I'm having doubts about my filtering skills. What I did was use AP to seperate the metal from the gold. Then I filtered the the gold and cleaned it up with some HCl. I then added peroxide to the gold HCl solution and left it there overnight. Well the gold went into the solution like Steve said it would. It was great, something actually worked as expected. Yes, I'm a newbie at this. I then added SMB into the Auric Chloride that I have finally created and precipitated the gold into black dirt. This is where my doubts begin. From what I'm reading I should let it settle in the solution and poor out the remaining liquid trying to leave what I have at the bottom as best as possible. Then wet 3 coffee filters and pour the dust into the filter and leave it to dry in the filter before fluxing and melting. Well the liquid in the cup after I poured the dust into the filter is grey, so I let it settle again and attempted to filter it thinking it might be gold that did not make the filter. I now use 4 filters pre-wet to catch this leftover, but there is nothing in the filter and the liquid again is grey like before. Is that a loss I have to put up with or is there another way to recover the very fine dust? thnx all. 

I also need some good ideas on how to melt the gold if I am not able to get an O2+acetylene torch. Would a MAPP gas hand torch from Lowes ok?


----------



## Never_Evil (Nov 29, 2007)

You almost got it.

After the initial AP bath, wash the remaining gold a few times with HCL, then with water. Only when the water wash is clear in color should you move onto the next step. As far as pouring...dont do it anymore. Go to a local hardware store and get some clear vinyl tubing (1/8 or 3/16) The smaller the tube the slower the syphoning goes, but gives you a better chance to react to any particles floating around. Dont pour/syphon any of the gold into the filter the first time if at all possible, this filter step is used to catch the small small gold for later reclaiming. In Steve's video, he uses a plastic spoon to scoop out the gold mash. From this point rather than doing a second round of AP, you need to use HCL and Chlorox. *THIS PRODUCES NASTY POISONOUS FUMES* but it will properly produce the auric chloride as intended. After all the gold foils are gone, use your glass rod to stir around the salt and debris to make sure you have all the gold dissolved into the solution. This filter step you pour everything through the filter then double the total volume with water. Precipitate out with your smb. After all the gold settles, again syphon off all liquid as possible without losing any powder. When you get to the end when there is almost no liquid, use your spatula to get all your gold out and put it on a filter.

Yes a MAPP/oxy gas torch will work.
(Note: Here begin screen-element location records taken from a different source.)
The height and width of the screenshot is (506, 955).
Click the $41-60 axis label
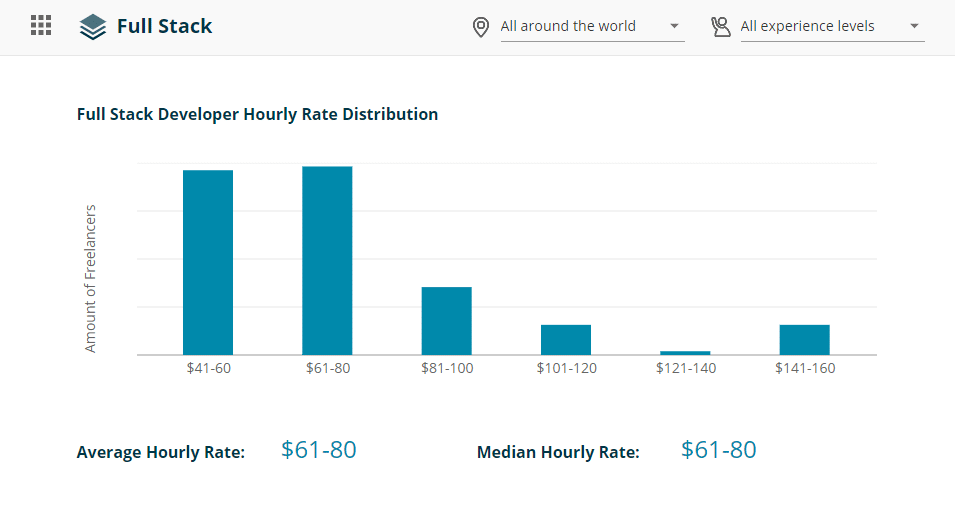208,368
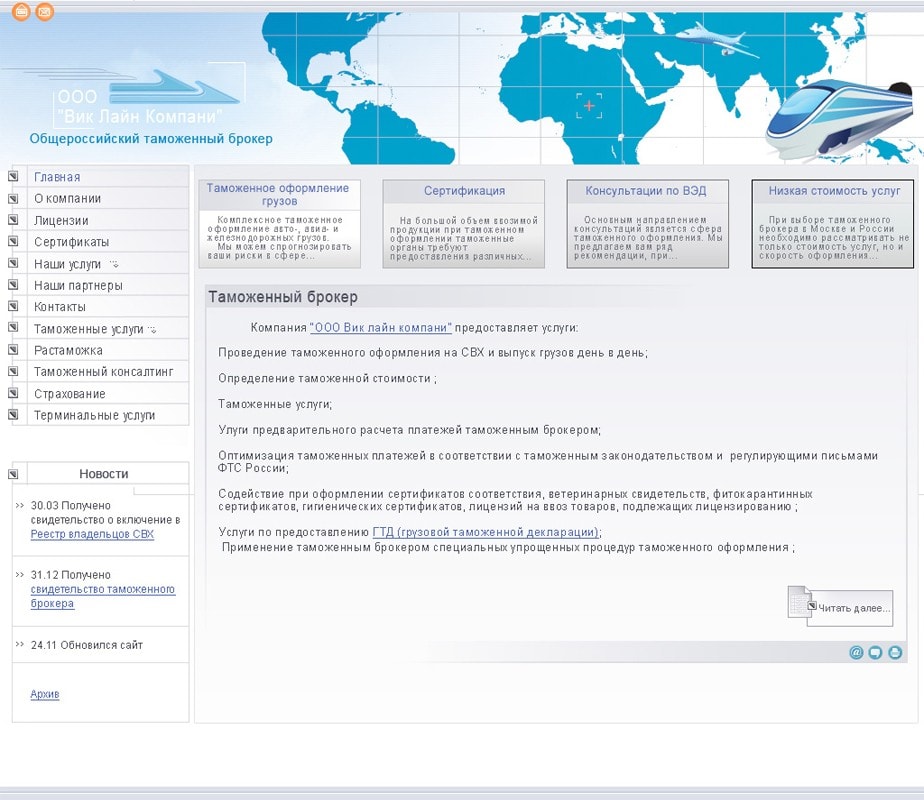This screenshot has width=924, height=800.
Task: Expand the Наши услуги submenu arrow
Action: [x=114, y=265]
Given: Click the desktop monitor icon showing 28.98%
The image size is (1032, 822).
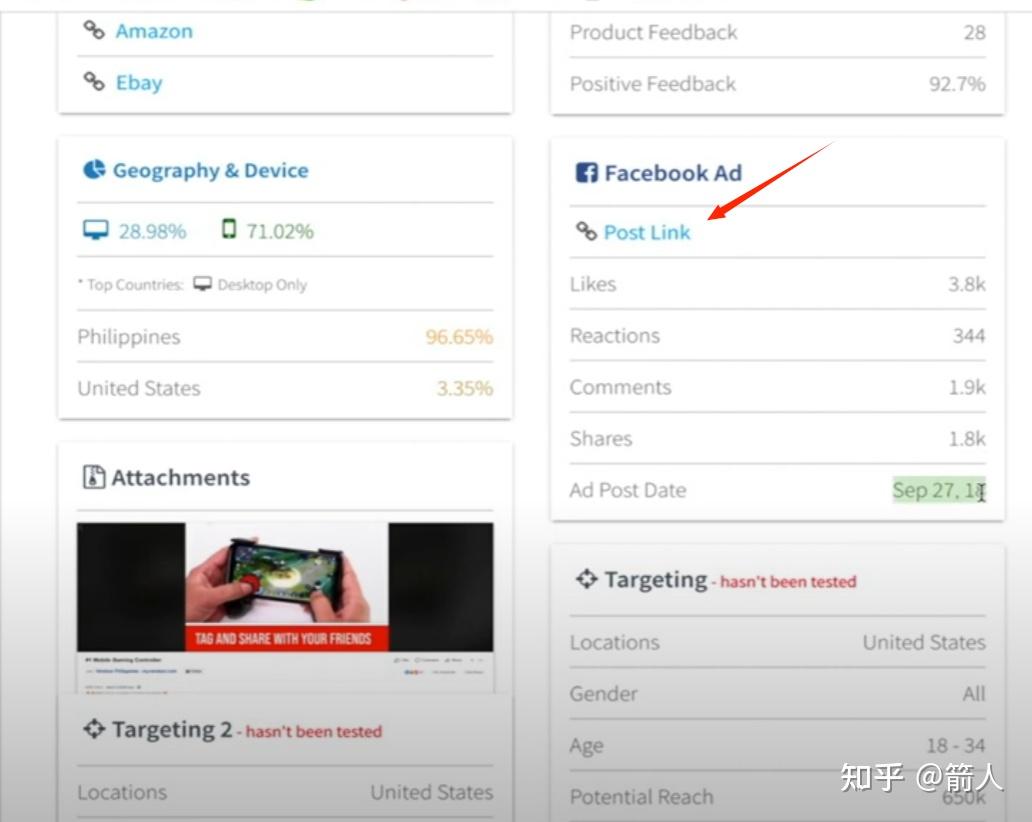Looking at the screenshot, I should click(95, 231).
With the smaller tip on that torch, you need to be careful you dont blow out any of the gold. Work slow and you should produce a nice button. Im on the torch step now.

Good luck, if I misinterpretted anything from Hoke's book and/or Steve's videos, please chime in and make sure we have it all correct so there are no big errors.

Dennis


:lol: Go Pack Go :lol: (for tonights football game)


----------



## lazersteve (Nov 29, 2007)

Daniel is right on track, heres a little extra.

Gold Powder Cleanup

The precipitated gold powder should be brown and never leaves the vessel it is dropped in until it is dry. From there it goes into a properly prepared melting dish.

I would redissolve the powder you currently have in the filter with HCl-Cl and reprecipitate with SMB. It should separate very well from the solution. 

The gray liquid should be tested for dissolved gold with stannous chloride.

If the gray liquid has suspended gold it will redissolve by the addition of HCl-Cl. Evaporate the liquid until concentrated and then add SMB. Collect the brown powder. The gray may just be contaminates.

Steve


----------



## Smitty (Dec 2, 2007)

thanks for the link Steve. I remember reading that somewhere in these pages.


----------



## Smitty (Dec 3, 2007)

Never_evil said MAPP/Oxy torch works and I beleive him, but what I was wondering is about the MAPP gas torch used for brazing and copper pipe soldering that has no attachment for oxygen tank.


----------



## jimdoc (Dec 3, 2007)

Smitty,
The mapp torch will work on gold, but
not the pgm's without oxygen. 
Jim


----------



## Smitty (Dec 10, 2007)

Cool thnx Jim.


----------